**Exercise materials:**
──────────

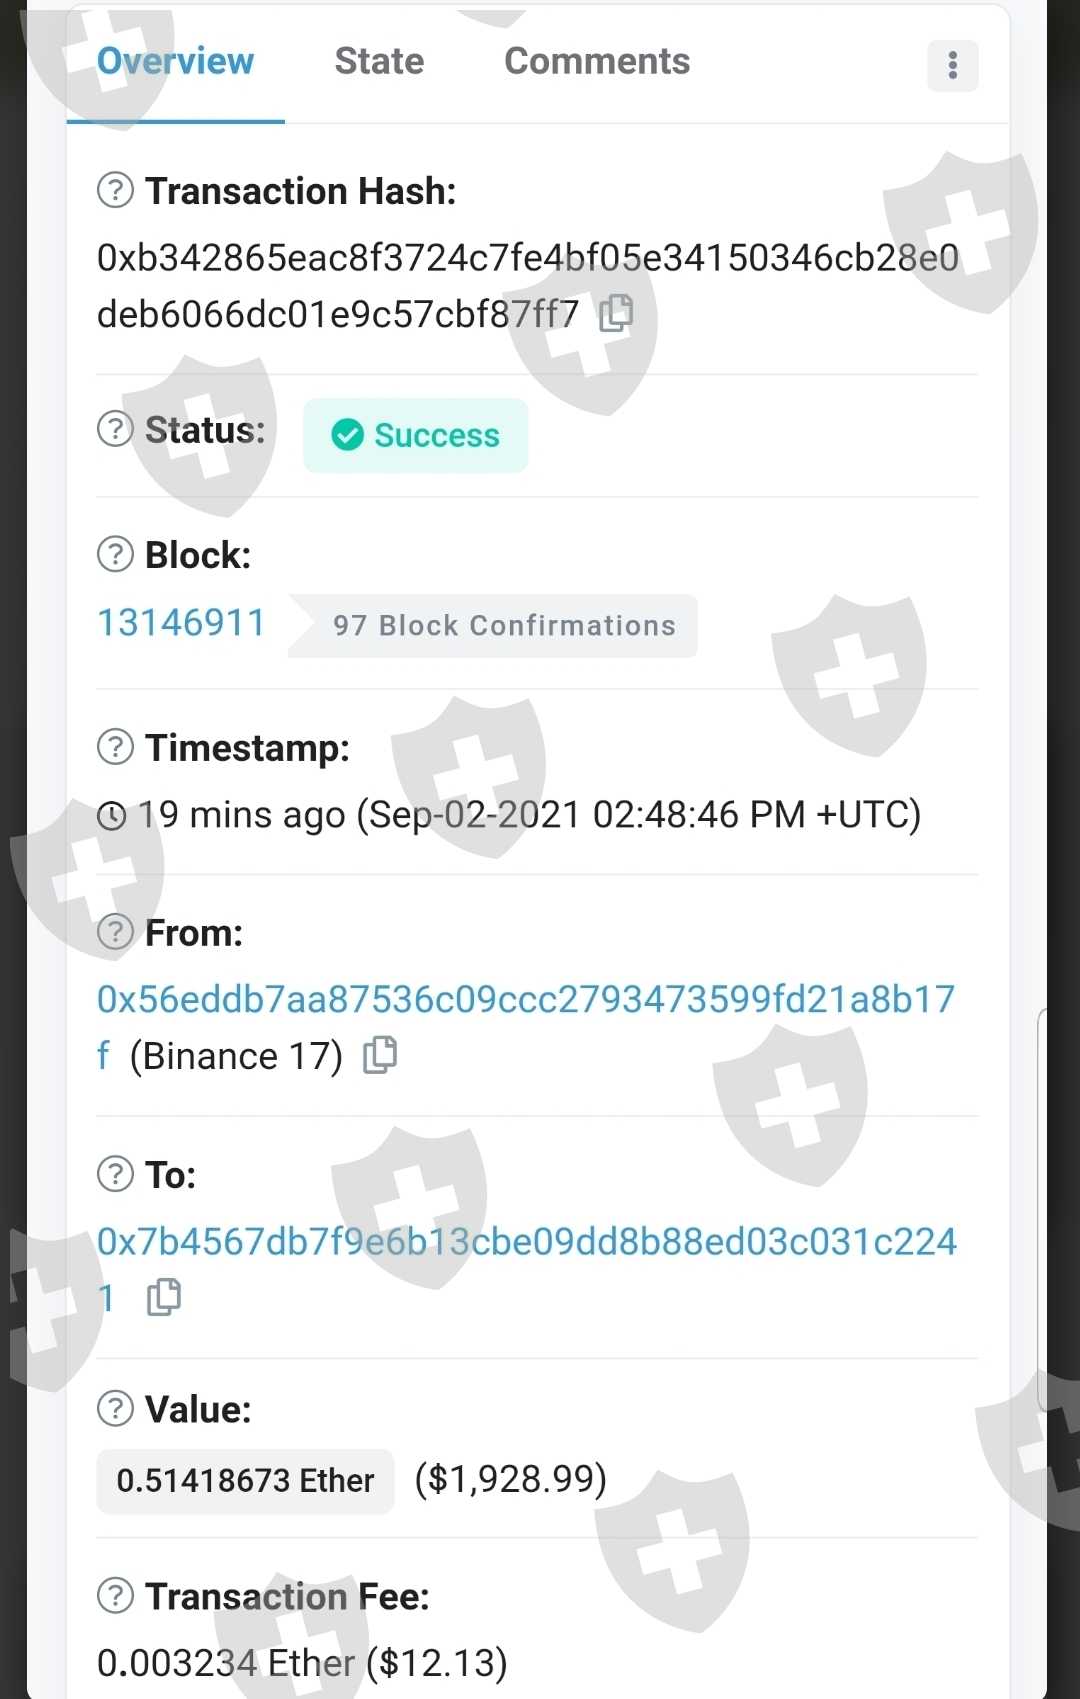This screenshot has width=1080, height=1699.
Task: Click the help icon beside Timestamp
Action: (x=115, y=747)
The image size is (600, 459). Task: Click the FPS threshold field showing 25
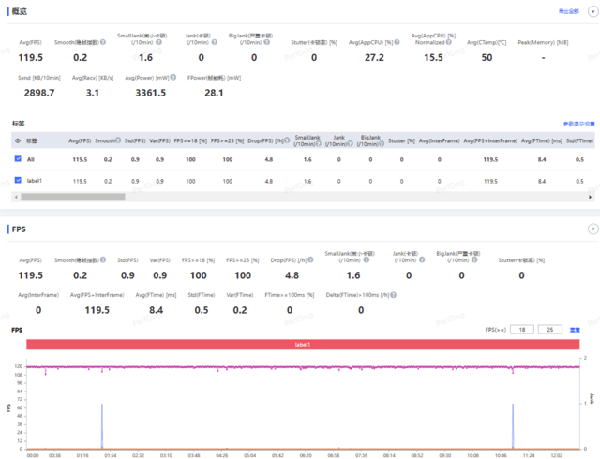point(549,328)
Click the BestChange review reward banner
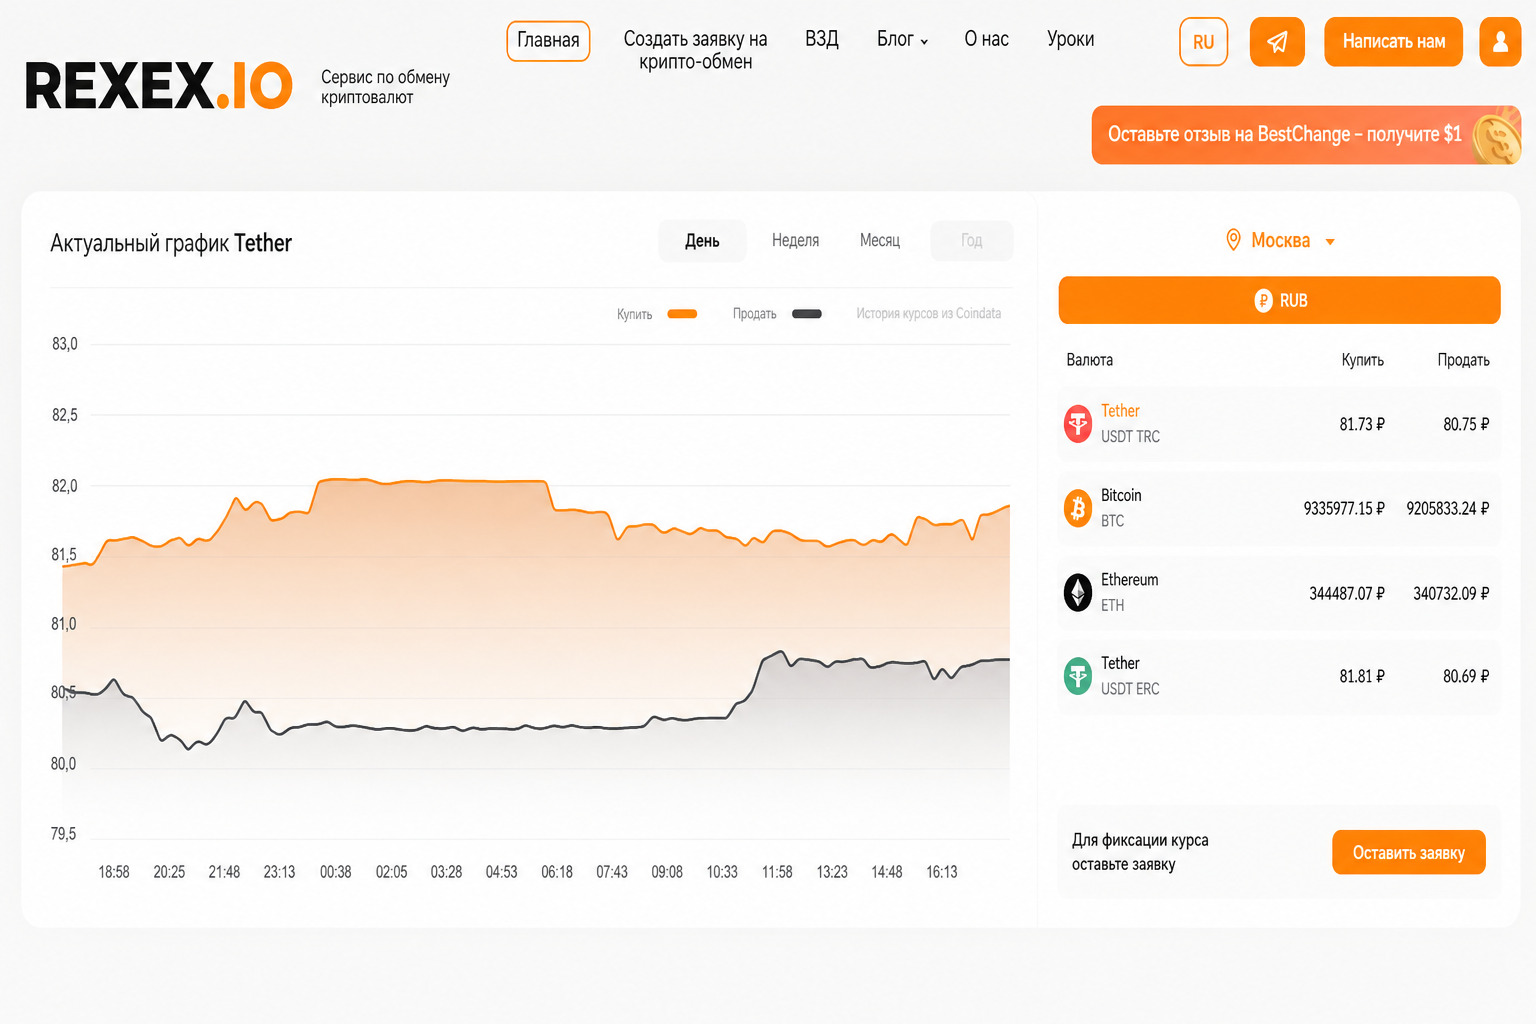The width and height of the screenshot is (1536, 1024). pyautogui.click(x=1306, y=135)

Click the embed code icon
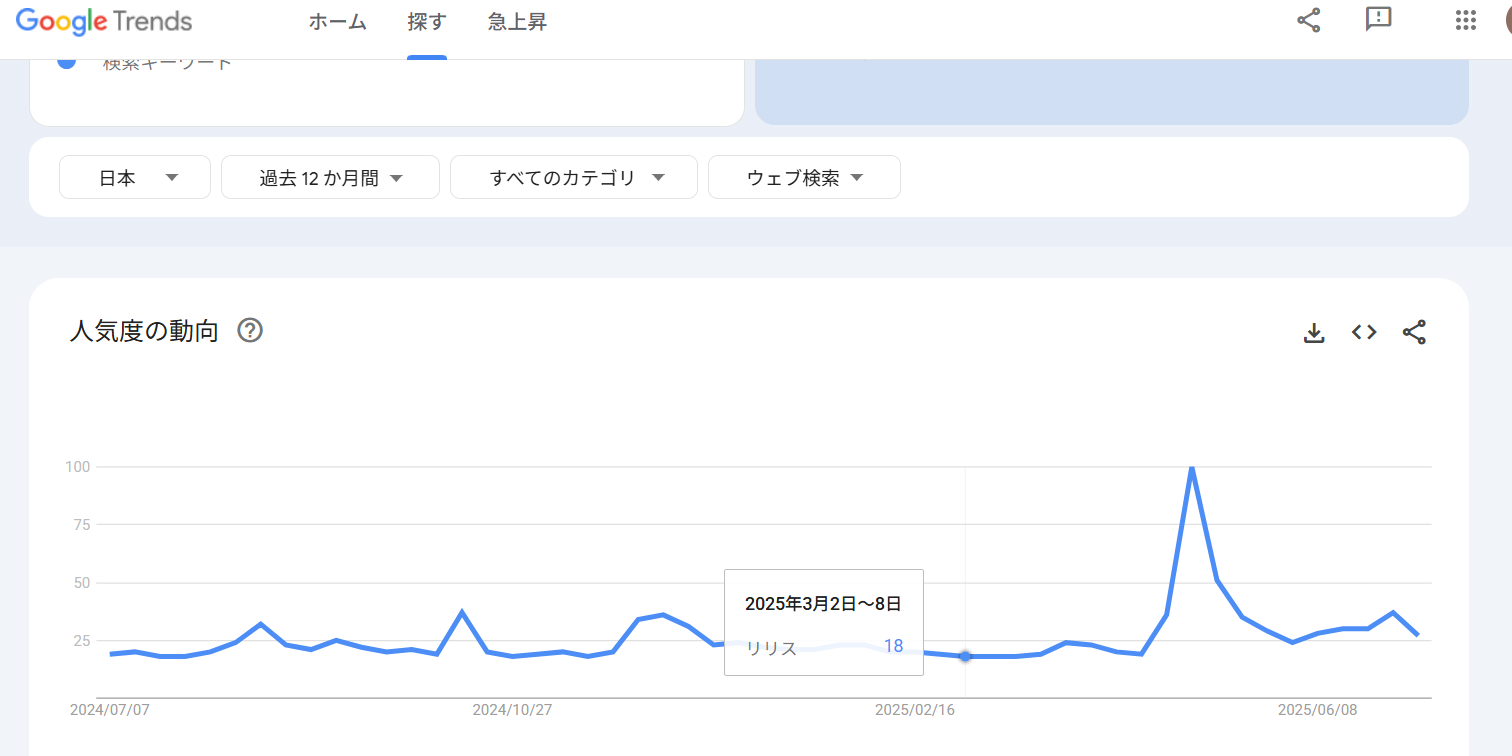point(1364,332)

──────────

**Task details:** Pictures are not part of the copy. Reproduce the lines from the one with "Click the BestChange review reward banner" through the end of the listing above.

**Written solution:**
Click the BestChange review reward banner
The width and height of the screenshot is (1536, 1024). pyautogui.click(x=1306, y=135)

Click the embed code icon
point(1364,332)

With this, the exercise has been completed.